The summary of the invention is provided as a guide to understanding the invention. It does not necessarily describe the most generic embodiment of the invention or the broadest range of alternative embodiments.
A system for training a classifier has a database of training data and a modeling system for building a classification model based on the training data. The database has a binary class for each entity and binary tokens indicating whether or not one or more indicators about the entity are true. The classification model is based on a tempered indication of the tokens. The tempered indication is a ratio of a weighted sum of the tokens for each entity divided by a tempering factor. The tempering factor is a function of the unweighted sum of the tokens for each entity. Thus, the tempering factor will reduce the tempered indication when large numbers of low weight tokens are present so that the model does not over predict the probability of an entity being in a class.
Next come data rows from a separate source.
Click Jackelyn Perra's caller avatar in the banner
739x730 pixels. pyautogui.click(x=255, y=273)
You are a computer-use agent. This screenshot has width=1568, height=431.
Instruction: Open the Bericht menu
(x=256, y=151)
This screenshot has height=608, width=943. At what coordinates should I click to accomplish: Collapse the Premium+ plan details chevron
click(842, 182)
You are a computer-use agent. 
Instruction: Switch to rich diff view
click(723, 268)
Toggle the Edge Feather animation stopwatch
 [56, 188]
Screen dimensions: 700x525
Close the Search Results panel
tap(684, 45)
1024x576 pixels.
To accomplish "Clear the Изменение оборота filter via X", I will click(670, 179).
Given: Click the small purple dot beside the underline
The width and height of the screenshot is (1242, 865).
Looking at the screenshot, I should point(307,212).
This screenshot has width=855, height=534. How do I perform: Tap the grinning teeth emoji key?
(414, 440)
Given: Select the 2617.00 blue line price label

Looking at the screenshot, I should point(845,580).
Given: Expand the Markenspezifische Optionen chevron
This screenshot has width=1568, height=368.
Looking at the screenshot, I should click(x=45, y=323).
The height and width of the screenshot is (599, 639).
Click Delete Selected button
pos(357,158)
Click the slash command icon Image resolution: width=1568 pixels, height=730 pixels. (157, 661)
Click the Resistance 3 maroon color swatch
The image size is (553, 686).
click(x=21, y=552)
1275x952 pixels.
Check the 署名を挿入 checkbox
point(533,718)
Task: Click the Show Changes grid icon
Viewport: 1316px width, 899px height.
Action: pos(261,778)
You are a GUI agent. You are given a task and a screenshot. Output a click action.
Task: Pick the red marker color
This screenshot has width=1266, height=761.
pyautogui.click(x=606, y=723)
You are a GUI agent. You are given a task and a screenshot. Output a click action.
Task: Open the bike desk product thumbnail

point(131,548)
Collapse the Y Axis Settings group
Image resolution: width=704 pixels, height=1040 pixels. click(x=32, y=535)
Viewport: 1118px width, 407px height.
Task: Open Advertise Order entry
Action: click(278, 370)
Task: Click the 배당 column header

The detailed description describes non-limiting exemplary embodiments. Any individual features may be combined with other features as required by different applications for at least the benefits described herein.
As used herein, the term “about” means plus or minus 10% of a given value unless specifically indicated otherwise.
As used herein, a “computer-based system”, “computer system”, “database” or “engine” comprises an input device for receiving data, an output device for outputting data, a permanent memory for storing data as well as computer code, and a microprocessor for executing computer code. The computer code resident in said permanent memory will physically cause said microprocessor to read-in data via said input device, process said data within said microprocessor, and output said processed data via said output device.
As used herein a “binary value” is any type of computer data that can have two states. Said data may be, but is not limited to, a bit, an integer, a character string, or a floating point number. A binary value of “1” or “true” is interpreted as the number 1 for arithmetic calculations. A binary value of “0” or “false” is interpreted as the number 0 for arithmetic calculations.
As used herein, the symbols “h”, “i” and “j” refer to index numbers for one of a plurality of objects. Thus, the term “entity j” refers to a jth entity in a plurality of said entities. The term “token i” refers to an ith token in a plurality of said tokens.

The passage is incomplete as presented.